Yabancı Çantacıların Sektördeki Etkisi
Sektörde tanımı olmayan bir başka oyuncu olan çantacıların, sektörde aktif rol almasıyla işlerin neredeyse kontrolden çıkma noktasına geldiğini söyleyen Bulut, Türkiye’ye sağlık hizmeti almak için gelen turistlerin yarısının kaçak yolla geldiğini öne sürdü. “İstanbul’da iş yapmak daha zor. Havaalanında transfer şirketleri birbirinin hastasını çalıyor. Almanya’dan gelen bir vatandaş, burada beş yıldızı bir otelin kral dairesini kapatıp, otele acentelerin ve kliniklerin getirdiği hastaları kendi anlaştığı hastane, klinik ve doktorlara taşıyor. Bu kişi, bir yıl boyunca cebinden para harcamadan aylık sekiz on bin euro para kazandı, sonunda şikayet edildi, yakalandı ve deport edildi. Bu sadece Antalya’da yaşanan bir durum. İstanbul ise bu bakımdan çok daha kötü bir hal almış durumda.”
Bulut, “Biz acentelere iş görüşmesi yapmaya gelen yabancı uyruklu insanlar oluyor; resmi sistemi anlattığımızda arkasına bakmadan kaçıyorlar. Hastanelerde koridorlarda dolaştıklarında, ‘Bize hasta getiriyor’ şeklinde yanıt alıyoruz. Bu kişilerin şirketi yok, vergisi yok, hukuki hiçbir sorumluluğu yok. Benim günahım ne o zaman? Bu insanlara hastanelerde veya kliniklerde kim yol veriyor? Kaçak çalışanlara değil; kaçan çalışanların nerede tıbbi işlem yaptırdıklarının önüne geçerseniz sorun otomatikman ortadan kalkar” dedi.

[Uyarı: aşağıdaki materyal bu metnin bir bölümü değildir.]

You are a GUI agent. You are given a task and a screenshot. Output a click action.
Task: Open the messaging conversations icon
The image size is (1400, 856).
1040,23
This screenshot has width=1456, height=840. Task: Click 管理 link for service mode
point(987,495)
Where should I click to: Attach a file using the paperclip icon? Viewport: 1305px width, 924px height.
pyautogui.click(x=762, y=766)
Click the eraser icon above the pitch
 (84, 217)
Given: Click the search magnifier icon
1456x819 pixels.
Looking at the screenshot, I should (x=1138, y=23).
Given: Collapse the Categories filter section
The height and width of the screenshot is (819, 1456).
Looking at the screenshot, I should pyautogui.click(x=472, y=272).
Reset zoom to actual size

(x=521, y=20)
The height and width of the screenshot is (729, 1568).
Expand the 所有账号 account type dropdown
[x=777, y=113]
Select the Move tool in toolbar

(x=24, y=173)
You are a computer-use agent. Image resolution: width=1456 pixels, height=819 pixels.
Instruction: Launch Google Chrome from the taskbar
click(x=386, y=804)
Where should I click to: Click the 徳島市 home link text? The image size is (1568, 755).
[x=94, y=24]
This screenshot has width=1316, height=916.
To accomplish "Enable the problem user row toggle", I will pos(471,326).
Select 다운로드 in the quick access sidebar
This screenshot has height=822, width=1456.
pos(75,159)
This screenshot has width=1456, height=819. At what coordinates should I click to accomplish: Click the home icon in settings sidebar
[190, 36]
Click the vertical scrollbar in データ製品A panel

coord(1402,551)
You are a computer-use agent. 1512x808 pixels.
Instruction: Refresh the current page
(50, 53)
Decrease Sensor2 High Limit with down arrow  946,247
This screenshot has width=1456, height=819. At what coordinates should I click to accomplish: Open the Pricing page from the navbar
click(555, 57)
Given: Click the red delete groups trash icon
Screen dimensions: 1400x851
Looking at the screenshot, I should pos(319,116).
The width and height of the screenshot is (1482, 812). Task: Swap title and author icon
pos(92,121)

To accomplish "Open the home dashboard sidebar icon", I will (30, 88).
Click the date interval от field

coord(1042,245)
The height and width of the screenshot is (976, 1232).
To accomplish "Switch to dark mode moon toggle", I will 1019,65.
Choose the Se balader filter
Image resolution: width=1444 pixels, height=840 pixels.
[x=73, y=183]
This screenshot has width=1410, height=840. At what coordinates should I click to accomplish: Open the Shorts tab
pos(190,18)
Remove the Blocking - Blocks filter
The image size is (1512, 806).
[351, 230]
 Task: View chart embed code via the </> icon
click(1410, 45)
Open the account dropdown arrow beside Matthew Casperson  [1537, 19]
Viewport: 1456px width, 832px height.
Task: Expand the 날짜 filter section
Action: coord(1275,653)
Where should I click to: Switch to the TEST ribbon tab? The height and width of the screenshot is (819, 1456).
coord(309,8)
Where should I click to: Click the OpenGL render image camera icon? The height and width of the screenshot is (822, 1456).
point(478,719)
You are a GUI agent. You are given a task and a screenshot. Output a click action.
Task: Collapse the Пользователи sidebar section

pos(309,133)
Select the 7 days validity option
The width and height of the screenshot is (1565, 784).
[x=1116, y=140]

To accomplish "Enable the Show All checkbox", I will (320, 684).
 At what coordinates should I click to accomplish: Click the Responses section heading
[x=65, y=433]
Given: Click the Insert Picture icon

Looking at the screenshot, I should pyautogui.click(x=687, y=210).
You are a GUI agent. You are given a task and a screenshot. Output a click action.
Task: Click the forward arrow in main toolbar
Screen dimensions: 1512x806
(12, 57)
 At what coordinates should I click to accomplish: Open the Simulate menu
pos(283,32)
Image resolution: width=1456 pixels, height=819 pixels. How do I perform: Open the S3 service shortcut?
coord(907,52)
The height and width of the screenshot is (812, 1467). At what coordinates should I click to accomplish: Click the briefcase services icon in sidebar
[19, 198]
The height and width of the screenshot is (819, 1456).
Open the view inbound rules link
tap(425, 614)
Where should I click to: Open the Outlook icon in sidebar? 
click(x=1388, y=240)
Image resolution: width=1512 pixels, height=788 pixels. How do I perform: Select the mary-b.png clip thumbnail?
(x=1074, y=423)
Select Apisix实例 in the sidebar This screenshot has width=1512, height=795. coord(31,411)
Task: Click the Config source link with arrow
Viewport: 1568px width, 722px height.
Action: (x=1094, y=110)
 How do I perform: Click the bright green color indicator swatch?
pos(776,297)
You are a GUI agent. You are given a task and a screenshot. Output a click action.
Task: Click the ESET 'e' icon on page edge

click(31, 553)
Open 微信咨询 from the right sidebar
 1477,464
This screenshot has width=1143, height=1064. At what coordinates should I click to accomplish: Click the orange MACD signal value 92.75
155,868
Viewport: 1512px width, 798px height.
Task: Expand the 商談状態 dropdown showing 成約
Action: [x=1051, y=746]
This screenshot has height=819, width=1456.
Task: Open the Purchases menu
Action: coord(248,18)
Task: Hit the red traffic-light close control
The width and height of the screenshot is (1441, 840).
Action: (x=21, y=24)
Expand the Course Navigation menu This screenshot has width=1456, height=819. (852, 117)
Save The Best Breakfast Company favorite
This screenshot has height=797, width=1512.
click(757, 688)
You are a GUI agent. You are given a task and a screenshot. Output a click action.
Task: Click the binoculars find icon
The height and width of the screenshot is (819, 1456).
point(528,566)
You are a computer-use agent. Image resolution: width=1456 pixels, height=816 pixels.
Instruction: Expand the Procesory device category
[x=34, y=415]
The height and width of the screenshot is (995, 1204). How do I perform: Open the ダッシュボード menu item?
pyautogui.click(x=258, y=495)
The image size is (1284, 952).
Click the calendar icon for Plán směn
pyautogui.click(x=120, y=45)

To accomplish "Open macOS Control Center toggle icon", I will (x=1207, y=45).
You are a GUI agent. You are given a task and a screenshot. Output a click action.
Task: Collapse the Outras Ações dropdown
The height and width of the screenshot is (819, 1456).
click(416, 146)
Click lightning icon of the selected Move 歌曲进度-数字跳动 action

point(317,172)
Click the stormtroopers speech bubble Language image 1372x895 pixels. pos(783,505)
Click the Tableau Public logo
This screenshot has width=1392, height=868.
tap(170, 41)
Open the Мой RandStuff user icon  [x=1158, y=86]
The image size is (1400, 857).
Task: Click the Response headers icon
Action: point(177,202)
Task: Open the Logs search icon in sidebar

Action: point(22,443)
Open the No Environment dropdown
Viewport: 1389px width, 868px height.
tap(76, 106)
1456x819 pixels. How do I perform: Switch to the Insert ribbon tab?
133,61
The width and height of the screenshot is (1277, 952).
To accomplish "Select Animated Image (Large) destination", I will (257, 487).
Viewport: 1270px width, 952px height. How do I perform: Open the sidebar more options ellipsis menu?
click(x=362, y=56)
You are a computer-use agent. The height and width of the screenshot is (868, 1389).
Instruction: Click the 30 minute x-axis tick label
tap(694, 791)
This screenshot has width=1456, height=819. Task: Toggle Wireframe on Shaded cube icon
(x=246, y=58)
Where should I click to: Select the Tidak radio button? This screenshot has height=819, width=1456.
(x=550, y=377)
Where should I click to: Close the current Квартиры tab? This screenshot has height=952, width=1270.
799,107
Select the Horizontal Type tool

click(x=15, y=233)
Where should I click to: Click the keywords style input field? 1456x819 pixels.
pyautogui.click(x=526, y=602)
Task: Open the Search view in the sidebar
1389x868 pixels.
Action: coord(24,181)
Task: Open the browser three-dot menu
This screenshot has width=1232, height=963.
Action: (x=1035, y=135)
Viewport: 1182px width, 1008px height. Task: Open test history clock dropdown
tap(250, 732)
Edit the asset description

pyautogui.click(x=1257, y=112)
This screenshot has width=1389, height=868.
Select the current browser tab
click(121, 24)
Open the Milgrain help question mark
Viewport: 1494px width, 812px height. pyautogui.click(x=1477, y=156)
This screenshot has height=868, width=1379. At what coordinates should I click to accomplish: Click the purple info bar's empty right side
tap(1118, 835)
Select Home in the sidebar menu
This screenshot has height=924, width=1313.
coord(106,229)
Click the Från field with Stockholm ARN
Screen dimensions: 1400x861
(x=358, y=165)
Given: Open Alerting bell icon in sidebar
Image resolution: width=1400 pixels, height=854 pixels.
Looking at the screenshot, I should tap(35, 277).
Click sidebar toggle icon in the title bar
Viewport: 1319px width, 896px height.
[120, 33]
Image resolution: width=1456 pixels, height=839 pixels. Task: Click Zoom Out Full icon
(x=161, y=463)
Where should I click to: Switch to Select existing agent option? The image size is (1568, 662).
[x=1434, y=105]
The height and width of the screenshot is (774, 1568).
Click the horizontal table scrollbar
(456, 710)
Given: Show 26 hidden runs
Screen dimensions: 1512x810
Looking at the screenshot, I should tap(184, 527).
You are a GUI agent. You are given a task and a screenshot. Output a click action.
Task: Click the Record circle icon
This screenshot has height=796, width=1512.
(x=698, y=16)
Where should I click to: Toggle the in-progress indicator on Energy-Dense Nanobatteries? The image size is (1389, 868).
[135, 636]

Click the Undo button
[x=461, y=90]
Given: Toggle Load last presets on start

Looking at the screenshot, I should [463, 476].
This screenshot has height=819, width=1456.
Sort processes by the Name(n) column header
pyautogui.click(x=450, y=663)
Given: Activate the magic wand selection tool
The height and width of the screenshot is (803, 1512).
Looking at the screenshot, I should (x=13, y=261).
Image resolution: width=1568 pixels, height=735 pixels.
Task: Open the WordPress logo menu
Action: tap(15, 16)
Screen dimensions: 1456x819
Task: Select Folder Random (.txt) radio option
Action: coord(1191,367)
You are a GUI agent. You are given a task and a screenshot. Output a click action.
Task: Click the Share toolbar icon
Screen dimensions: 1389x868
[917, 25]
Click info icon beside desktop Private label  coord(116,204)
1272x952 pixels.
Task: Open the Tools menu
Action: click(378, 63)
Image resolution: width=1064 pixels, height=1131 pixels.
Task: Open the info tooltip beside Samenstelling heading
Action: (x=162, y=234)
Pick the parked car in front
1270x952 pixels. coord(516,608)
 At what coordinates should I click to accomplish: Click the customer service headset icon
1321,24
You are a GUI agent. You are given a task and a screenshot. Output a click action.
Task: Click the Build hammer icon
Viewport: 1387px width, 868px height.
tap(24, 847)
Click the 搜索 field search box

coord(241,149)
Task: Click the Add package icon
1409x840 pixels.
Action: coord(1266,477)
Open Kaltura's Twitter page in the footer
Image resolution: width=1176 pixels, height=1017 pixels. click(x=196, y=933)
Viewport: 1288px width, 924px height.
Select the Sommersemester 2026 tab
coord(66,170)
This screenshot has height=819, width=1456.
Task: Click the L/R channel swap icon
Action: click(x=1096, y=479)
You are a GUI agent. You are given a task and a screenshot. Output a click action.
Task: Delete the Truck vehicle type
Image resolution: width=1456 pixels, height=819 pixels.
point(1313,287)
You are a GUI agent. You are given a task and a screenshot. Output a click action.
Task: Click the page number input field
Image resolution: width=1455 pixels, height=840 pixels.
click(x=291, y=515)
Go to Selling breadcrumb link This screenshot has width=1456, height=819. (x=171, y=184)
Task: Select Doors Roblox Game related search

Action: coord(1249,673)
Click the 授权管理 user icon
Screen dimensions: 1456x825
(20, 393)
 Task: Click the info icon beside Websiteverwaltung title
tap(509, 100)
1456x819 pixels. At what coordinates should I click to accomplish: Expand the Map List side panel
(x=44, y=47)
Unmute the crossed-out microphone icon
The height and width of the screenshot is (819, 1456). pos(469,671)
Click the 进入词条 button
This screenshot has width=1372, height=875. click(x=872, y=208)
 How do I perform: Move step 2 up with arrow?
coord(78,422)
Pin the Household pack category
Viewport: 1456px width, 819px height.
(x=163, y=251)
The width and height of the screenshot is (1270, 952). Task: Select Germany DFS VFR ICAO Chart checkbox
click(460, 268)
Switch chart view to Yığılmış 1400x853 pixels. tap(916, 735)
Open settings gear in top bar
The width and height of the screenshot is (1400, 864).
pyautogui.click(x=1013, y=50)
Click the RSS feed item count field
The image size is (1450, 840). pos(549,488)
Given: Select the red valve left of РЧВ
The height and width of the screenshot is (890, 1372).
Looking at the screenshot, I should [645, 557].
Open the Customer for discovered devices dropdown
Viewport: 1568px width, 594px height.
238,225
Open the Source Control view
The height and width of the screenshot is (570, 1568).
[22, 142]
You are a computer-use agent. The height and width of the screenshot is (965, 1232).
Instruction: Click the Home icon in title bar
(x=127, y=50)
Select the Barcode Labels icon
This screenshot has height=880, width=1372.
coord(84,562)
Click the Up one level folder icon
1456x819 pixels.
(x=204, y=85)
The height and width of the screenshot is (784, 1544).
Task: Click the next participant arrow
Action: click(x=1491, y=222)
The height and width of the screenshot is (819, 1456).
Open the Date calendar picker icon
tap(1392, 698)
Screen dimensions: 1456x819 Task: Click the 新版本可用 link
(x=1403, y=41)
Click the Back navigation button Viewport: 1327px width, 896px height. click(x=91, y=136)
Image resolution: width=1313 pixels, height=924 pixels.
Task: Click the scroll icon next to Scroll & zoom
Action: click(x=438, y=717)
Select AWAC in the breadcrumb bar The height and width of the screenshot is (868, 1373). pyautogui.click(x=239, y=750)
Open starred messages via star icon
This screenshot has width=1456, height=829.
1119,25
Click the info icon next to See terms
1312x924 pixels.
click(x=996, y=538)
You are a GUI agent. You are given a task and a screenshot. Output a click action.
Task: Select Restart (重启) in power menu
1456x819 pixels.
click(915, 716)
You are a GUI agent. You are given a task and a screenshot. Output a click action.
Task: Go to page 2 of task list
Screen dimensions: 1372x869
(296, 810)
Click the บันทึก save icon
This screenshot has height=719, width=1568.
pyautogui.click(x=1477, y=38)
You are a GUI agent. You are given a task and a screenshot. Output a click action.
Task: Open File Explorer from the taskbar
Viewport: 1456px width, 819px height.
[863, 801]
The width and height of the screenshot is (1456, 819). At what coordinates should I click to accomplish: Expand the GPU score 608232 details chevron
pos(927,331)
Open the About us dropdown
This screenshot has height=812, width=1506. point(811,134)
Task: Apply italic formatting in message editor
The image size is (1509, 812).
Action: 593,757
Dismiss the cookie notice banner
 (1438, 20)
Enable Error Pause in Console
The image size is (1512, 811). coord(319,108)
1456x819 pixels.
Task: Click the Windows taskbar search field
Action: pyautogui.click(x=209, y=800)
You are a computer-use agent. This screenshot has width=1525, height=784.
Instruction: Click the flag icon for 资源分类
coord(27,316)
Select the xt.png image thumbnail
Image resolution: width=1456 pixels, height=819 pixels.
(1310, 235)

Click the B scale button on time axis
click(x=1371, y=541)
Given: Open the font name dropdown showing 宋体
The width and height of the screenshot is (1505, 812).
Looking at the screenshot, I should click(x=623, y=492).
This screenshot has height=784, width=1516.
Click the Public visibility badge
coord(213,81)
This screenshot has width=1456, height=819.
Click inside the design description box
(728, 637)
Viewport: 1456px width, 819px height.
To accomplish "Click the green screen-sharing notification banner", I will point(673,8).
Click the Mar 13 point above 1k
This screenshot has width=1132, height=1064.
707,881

Sağlık Turizminde Sorumluluk ve Riskler
Sağlık turizminde gelen turistlerin, diğer turizm alanlarından farklı olarak sadece turist değil, aynı zamanda ‘hasta’ sıfatını taşıdıklarını belirten Bulut, acentelerin hastaların ölüm riskini satın aldıklarının altını çizdi. “Hastanenin ve doktorun kendi mesuliyet sigortaları var ancak acenteleri koruyan bir mesleki sigorta yok. Sadece yeni bir firmanın ürünü olan, komplikasyonlara karşı koruyucu bir sigorta mevcut. Ancak bu sigorta, hastada işlemden sonra bir komplikasyon oluşması durumunda, yapılacak tıbbi müdahalenin masraflarını karşılamakta; o hastanın tekrar Türkiye’ye gelmesi için diğer tüm operasyonel maliyetleri karşılamıyor. Bu yük, acentelerin omuzlarında kalıyor. Olası bir durumda hasta vefat ettiğinde, bizler cenaze işlemlerine kadar ilgilenmek zorunda kalıyoruz ve eğer hastane kaynaklı bir sorun oluştuysa, ölüm dahil, tazminat davasında ilk önce acenteye dava açılıyor. Bu kadar sorumluluk ve risk omuzlarımızdayken, çantacıların sektörü işgal etmesi nedeniyle motivasyonumuzu kaybediyoruz” dedi.
Devletin Rolü ve Öneriler
Bulut, devletin kasasına para sokma peşindeki ekonomi yönetiminin sağlık turizmi alanına kısa bir göz atmasının verimli sonuçlar doğurabileceğini belirtti. “Çok basit bir yönetim var; hastanede herkesin dosyası mevcut. Devletin görevlileri, bir zahmet otursun, ‘John, sen ne zaman geldin, ne ödedin 15 birim, hastane faturası ne kadar 10 birim, aradaki 5 bin nerede?’ diye baksınlar. Nereye gitmiş o kazançlar?” dedi.